== EXERCISE DETAILS ==
Gather every line in the entries below that contains the string "height". Only lines where the letter case matches count.

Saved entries
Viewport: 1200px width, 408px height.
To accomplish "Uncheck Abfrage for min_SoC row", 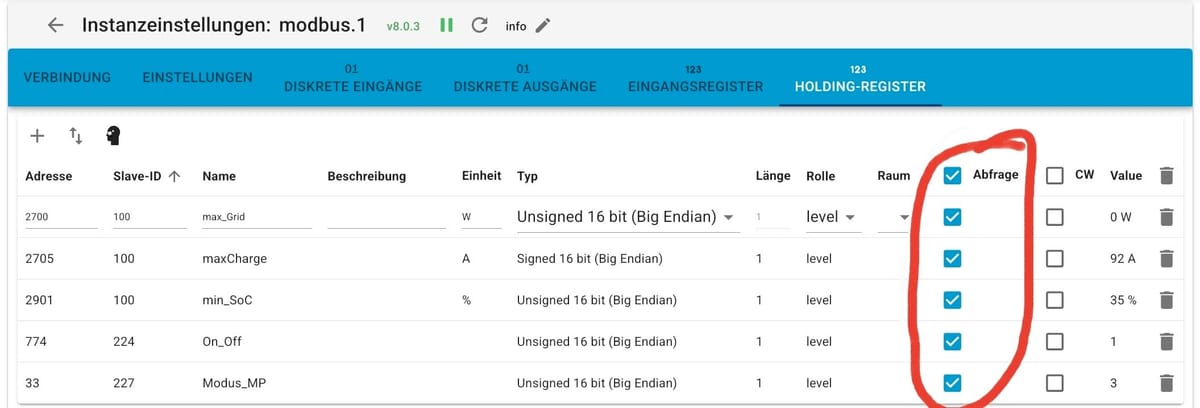I will (x=952, y=300).
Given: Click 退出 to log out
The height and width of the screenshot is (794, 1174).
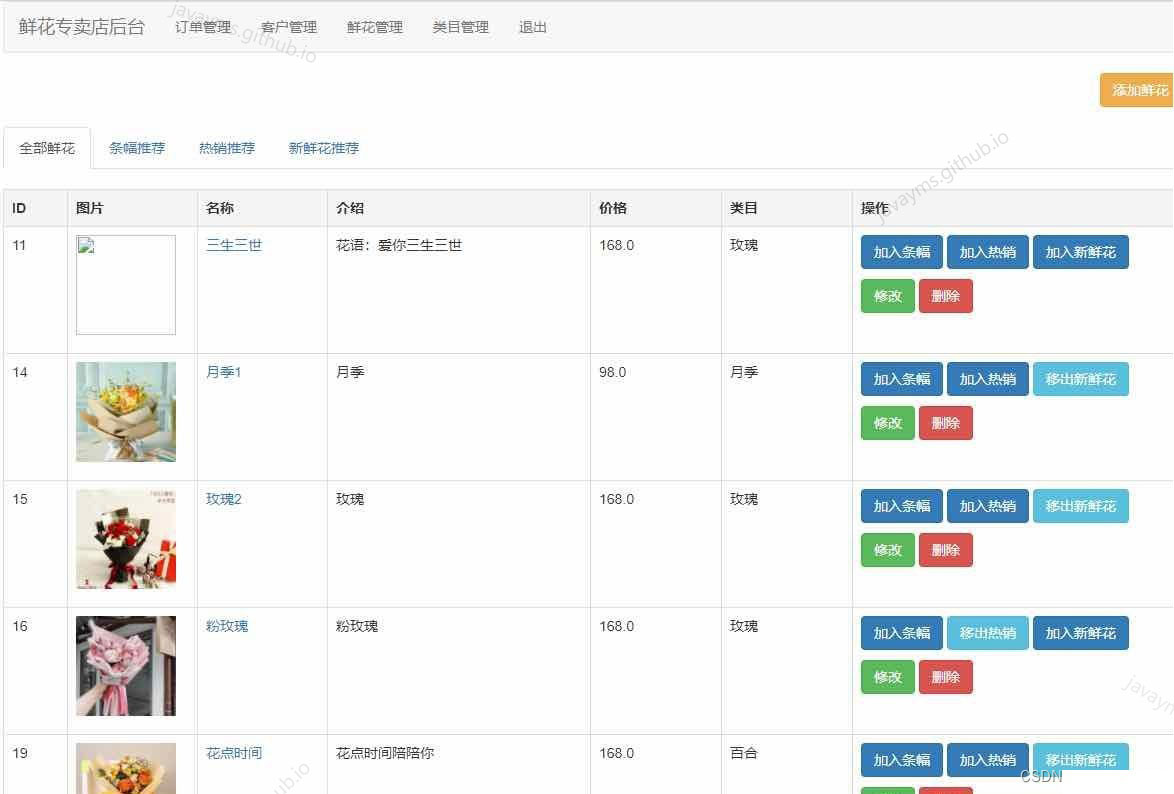Looking at the screenshot, I should click(531, 27).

== ANSWER BELOW ==
Viewport: 1200px width, 408px height.
The height and width of the screenshot is (794, 1174).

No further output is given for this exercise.